This Pierre Vernay CD introduces us to his troubled chamber music. It is no wonder that the Piano Quintet is as disturbing as it is. It was written in the year after his seventeen year old son's death. He had given parental consent to his son, Jacques, joining up and he was racked with guilt when his son was killed inaction. He wrote to a friend that he was writing a 'quintet of vast proportions to convey the inspiration born of my tenderness and my child's tragic death.' Its point of departure is surely Franck but the overlay is much more personal with both caressing moments, anguish and anger. It is instructive to compare this expression with Bliss's Morning Heroes and Frank Bridge's Piano Sonata and Concerto Elegiaco - each works linked with family deaths or the deaths of friends brought about by the Great War. Vierne does not stray from tonality. At track 3 6.20 bereavement and the ghostly joy of memory of summer's days is almost tangible. His brother René was also killed during the last two years of the war.

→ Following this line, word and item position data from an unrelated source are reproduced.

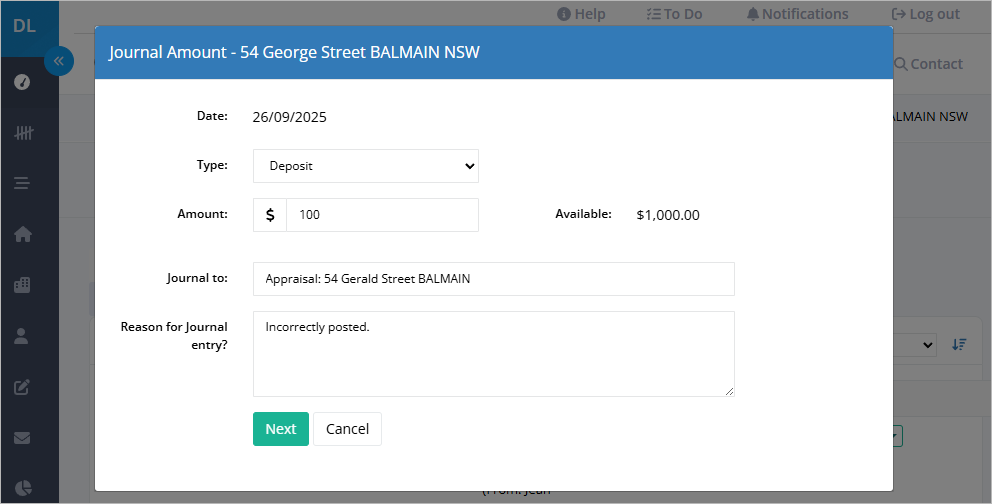Open the Type dropdown showing Deposit
The image size is (992, 504).
point(366,166)
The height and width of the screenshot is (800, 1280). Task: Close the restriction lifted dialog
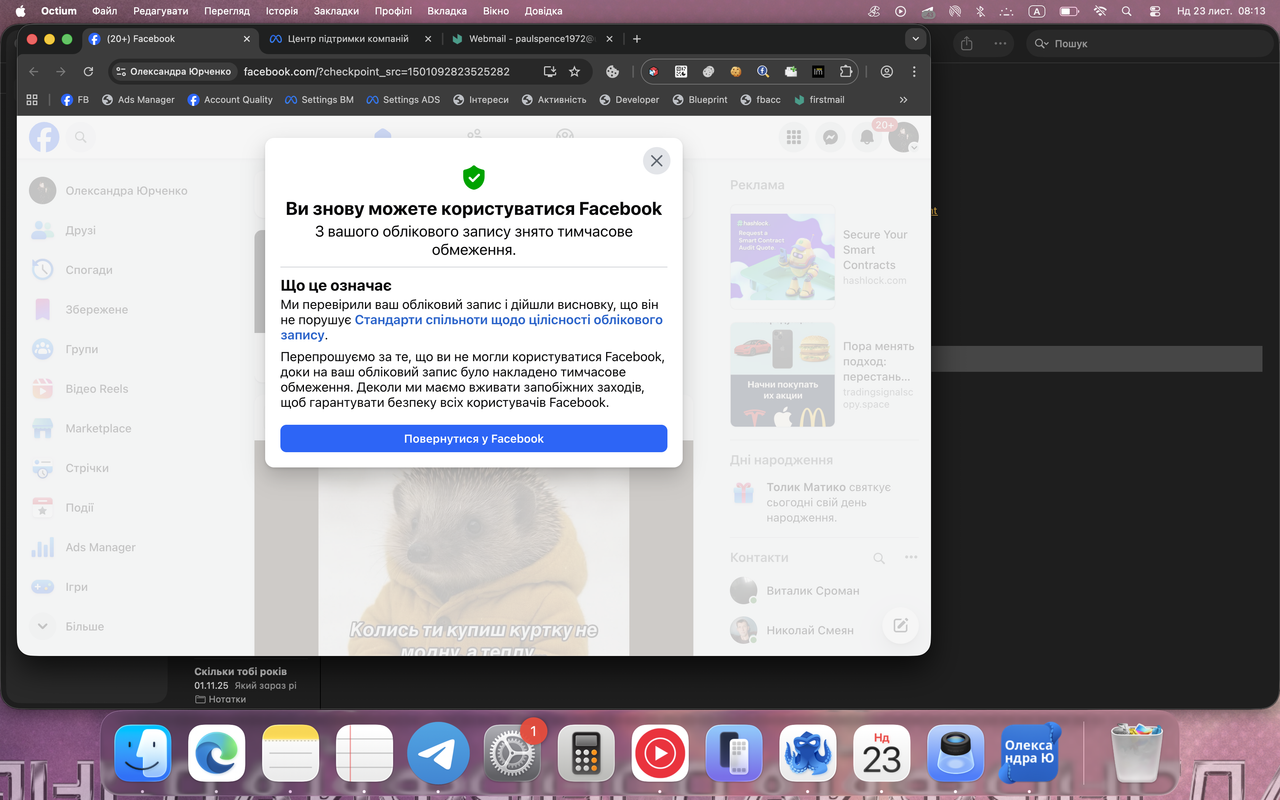click(656, 161)
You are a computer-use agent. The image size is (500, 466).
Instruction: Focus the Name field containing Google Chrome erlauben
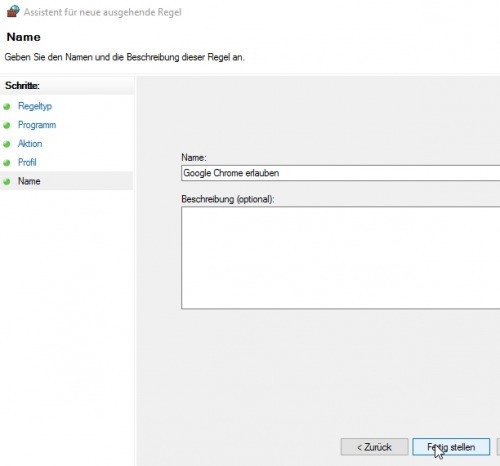(340, 173)
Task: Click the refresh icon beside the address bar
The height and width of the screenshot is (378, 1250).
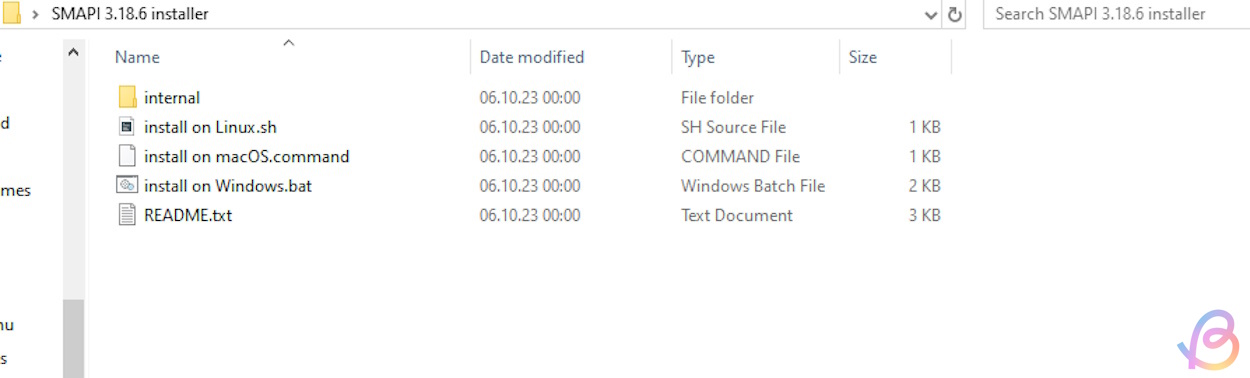Action: click(955, 14)
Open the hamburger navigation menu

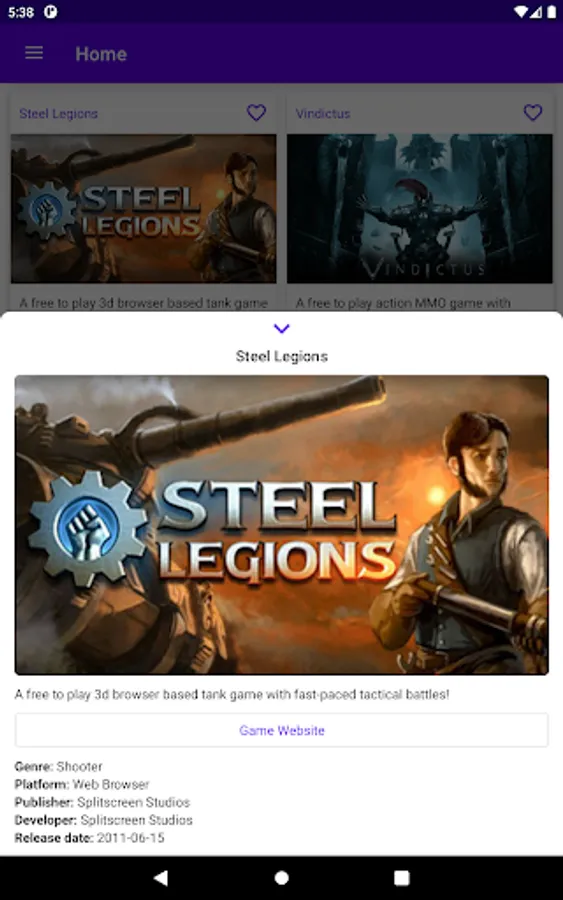coord(34,53)

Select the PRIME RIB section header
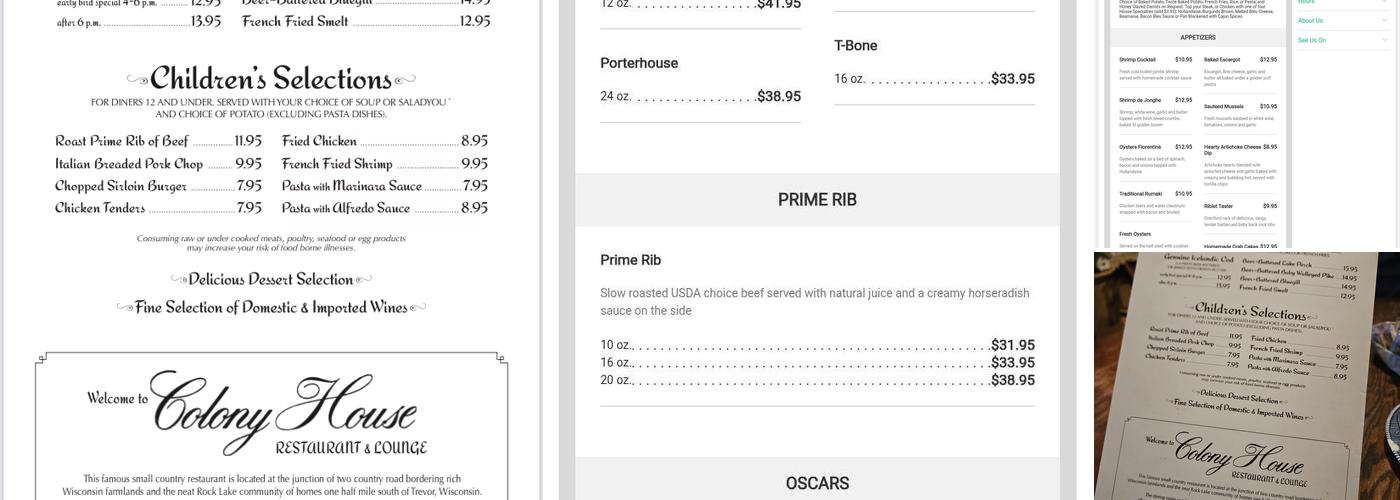(817, 200)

The rich harmony and melodrama encountered in the Quintet are also at work in the String Quartet. This was written while Vierne was studying in Widor's class at the Conservatoire. It is a work of pleasing promise. From this point of view it is good to have it here as a way-marker for Vierne's development. It is however rather Mendelssohnian with some inflections absorbed from knowledge of Franck's scores and much more than a touch of Bach in the finale.

Vierne is a fascinating composer and I note that Arion have two discs of his piano music in their catalogue. I plan reviewing these at some stage alongside the Timpani CD. I last heard the symphony when I borrowed that Erato (?) LP from Bristol's Central Library next to the Cathedral back in 1972.